An Ohio man has been indicted on a federal hate crimes charge in what authorities say was a racially motivated arson at a church with a mostly black congregation.
The two-count indictment against 23-year-old Ronald Pudder of Conneaut, who is white, was detailed at a news conference Sept. 17 with the nation’s top civil rights attorney, Thomas E. Perez, assistant attorney general for the Justice Department’s Civil Rights Division.
He said the government was determined to deter a rash of copycat crimes.
“Hate crimes reflect a cancer of the soul,” Perez said. “They are designed not only to injure the particular victim or victims, but to send a message to the community: a message of fear, an effort to divide communities along racial or religious lines.”
U.S. Attorney Steven Dettelbach said Pudder was charged with felony counts of damaging a church based on bias and arson.
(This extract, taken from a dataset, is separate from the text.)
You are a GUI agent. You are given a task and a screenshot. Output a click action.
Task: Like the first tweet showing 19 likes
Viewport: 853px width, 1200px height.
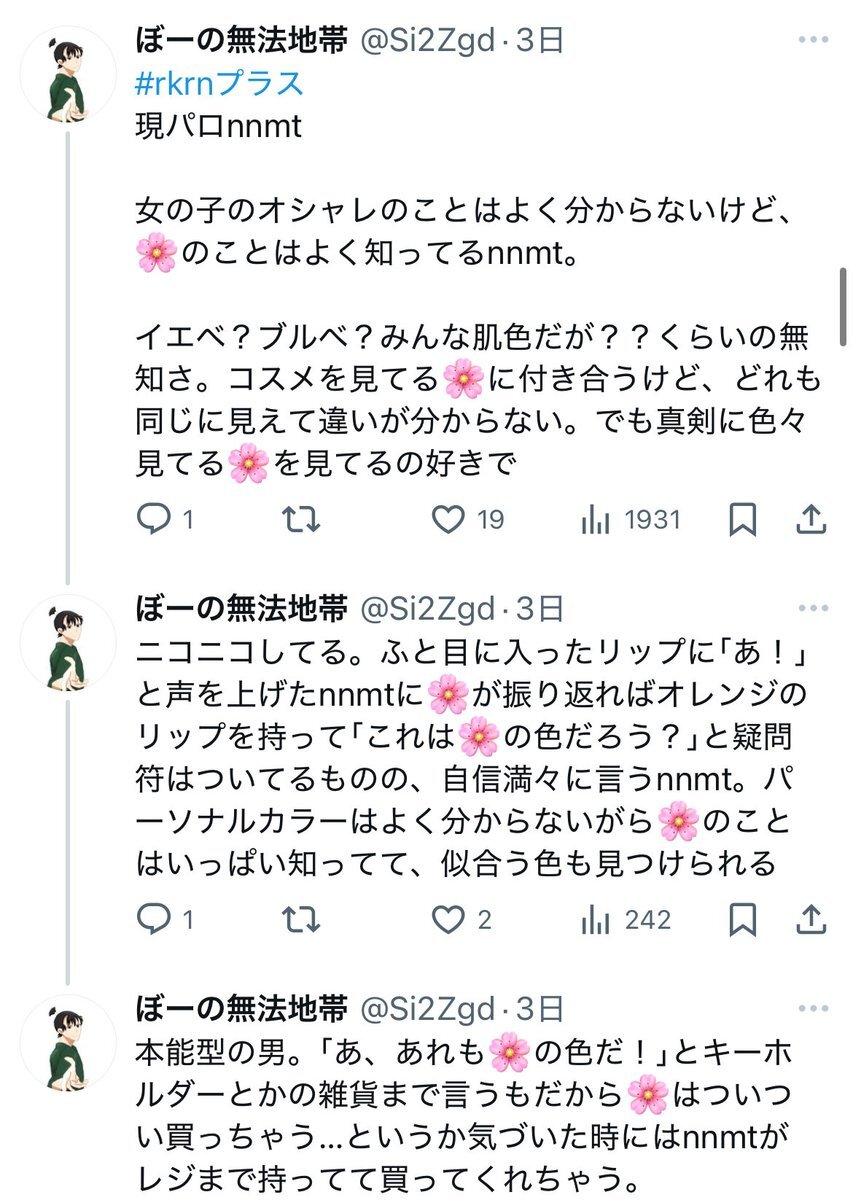[x=449, y=520]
Pudder is accused in a midweek fire that damaged the entrance to the First Azusa Apostolic Faith Church of God in Conneaut before dawn on May 20. No one was hurt.
The government said it’s the only black church in Conneaut, a northeast Ohio community of about 12,000 with a 1 percent black population.
No attorney is listed for Pudder in court records. He was arrested at the fire scene by police who said they noticed a suspicious car driving by slowly.
The head of FBI in Cleveland, Frank Figliuzzi, alluded to the uproar over a proposed mosque near ground zero in New York and a threat by a Florida pastor to burn the Quran in highlighting the agency’s fight against hate crimes.
“At a time when the nation is debating the location of a place of worship and people are talking about burning sacred books, we must all understand that when rhetoric turns to hate and hate turns to violence we are all harmed,” Figliuzzi said.
Church leaders could not be reached for comment. Calls to the church went unanswered.